Work instruction: Output the records exactly, every one of them.

(Task input Opens)

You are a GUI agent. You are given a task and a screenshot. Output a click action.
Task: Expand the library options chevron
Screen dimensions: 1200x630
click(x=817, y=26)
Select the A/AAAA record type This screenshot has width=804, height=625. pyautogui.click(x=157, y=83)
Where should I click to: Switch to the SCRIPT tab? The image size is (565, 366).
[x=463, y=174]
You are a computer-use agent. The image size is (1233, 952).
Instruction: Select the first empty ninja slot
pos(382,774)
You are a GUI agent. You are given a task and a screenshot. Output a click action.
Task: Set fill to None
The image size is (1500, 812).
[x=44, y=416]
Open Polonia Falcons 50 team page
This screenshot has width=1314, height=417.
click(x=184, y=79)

(Task input Closes)

Finished task:
You are a GUI agent. You are given a task and a screenshot. Output a click action.
Task: Expand the library options chevron
Screen dimensions: 1200x630
click(x=817, y=26)
Select the A/AAAA record type This screenshot has width=804, height=625. pyautogui.click(x=157, y=83)
Where should I click to: Switch to the SCRIPT tab? The image size is (565, 366).
[x=463, y=174]
You are a computer-use agent. The image size is (1233, 952).
Instruction: Select the first empty ninja slot
pos(382,774)
You are a GUI agent. You are given a task and a screenshot. Output a click action.
Task: Set fill to None
The image size is (1500, 812).
[x=44, y=416]
Open Polonia Falcons 50 team page
This screenshot has width=1314, height=417.
click(x=184, y=79)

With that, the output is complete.